Records:
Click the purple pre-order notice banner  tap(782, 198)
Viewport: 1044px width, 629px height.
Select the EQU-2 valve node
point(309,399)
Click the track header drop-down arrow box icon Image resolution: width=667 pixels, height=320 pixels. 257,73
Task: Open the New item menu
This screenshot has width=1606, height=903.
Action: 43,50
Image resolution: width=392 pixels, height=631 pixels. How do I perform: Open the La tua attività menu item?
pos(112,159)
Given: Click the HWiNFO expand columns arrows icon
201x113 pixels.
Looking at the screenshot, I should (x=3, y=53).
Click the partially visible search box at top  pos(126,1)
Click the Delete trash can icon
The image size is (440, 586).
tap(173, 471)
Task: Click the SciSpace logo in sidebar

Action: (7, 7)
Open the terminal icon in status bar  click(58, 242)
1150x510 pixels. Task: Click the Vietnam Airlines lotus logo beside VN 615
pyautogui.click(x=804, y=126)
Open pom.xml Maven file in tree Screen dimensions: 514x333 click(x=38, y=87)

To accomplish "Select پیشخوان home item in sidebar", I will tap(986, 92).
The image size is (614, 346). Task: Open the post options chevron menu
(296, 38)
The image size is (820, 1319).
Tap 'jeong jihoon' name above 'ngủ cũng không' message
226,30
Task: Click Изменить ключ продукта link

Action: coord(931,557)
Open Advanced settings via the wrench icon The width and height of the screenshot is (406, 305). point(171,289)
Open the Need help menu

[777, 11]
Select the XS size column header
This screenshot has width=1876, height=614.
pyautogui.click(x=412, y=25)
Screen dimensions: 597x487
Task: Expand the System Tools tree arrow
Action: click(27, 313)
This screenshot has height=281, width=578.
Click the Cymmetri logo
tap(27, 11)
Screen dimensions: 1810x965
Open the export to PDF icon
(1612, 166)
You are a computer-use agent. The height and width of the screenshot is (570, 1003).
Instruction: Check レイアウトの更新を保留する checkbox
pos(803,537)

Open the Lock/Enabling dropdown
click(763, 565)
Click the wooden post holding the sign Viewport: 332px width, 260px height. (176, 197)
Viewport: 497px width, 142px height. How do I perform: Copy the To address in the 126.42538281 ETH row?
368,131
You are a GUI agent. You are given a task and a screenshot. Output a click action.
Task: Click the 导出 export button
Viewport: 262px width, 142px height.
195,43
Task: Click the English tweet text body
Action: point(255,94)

Exercise objective: Please reproduce all of the material above word for word, line by line, in the same order.

Solution for this task:
Click the purple pre-order notice banner  tap(782, 198)
Viewport: 1044px width, 629px height.
Select the EQU-2 valve node
point(309,399)
Click the track header drop-down arrow box icon Image resolution: width=667 pixels, height=320 pixels. 257,73
Task: Open the New item menu
This screenshot has width=1606, height=903.
Action: 43,50
Image resolution: width=392 pixels, height=631 pixels. How do I perform: Open the La tua attività menu item?
pos(112,159)
Given: Click the HWiNFO expand columns arrows icon
201x113 pixels.
Looking at the screenshot, I should (x=3, y=53).
Click the partially visible search box at top  pos(126,1)
Click the Delete trash can icon
The image size is (440, 586).
tap(173, 471)
Task: Click the SciSpace logo in sidebar

Action: (7, 7)
Open the terminal icon in status bar  click(58, 242)
1150x510 pixels. Task: Click the Vietnam Airlines lotus logo beside VN 615
pyautogui.click(x=804, y=126)
Open pom.xml Maven file in tree Screen dimensions: 514x333 click(x=38, y=87)

To accomplish "Select پیشخوان home item in sidebar", I will tap(986, 92).
The image size is (614, 346). Task: Open the post options chevron menu
(296, 38)
The image size is (820, 1319).
Tap 'jeong jihoon' name above 'ngủ cũng không' message
226,30
Task: Click Изменить ключ продукта link

Action: coord(931,557)
Open Advanced settings via the wrench icon The width and height of the screenshot is (406, 305). point(171,289)
Open the Need help menu

[777, 11]
Select the XS size column header
This screenshot has width=1876, height=614.
pyautogui.click(x=412, y=25)
Screen dimensions: 597x487
Task: Expand the System Tools tree arrow
Action: click(27, 313)
This screenshot has height=281, width=578.
Click the Cymmetri logo
tap(27, 11)
Screen dimensions: 1810x965
Open the export to PDF icon
(1612, 166)
You are a computer-use agent. The height and width of the screenshot is (570, 1003).
Instruction: Check レイアウトの更新を保留する checkbox
pos(803,537)

Open the Lock/Enabling dropdown
click(763, 565)
Click the wooden post holding the sign Viewport: 332px width, 260px height. (176, 197)
Viewport: 497px width, 142px height. How do I perform: Copy the To address in the 126.42538281 ETH row?
368,131
You are a GUI agent. You are given a task and a screenshot. Output a click action.
Task: Click the 导出 export button
Viewport: 262px width, 142px height.
195,43
Task: Click the English tweet text body
Action: point(255,94)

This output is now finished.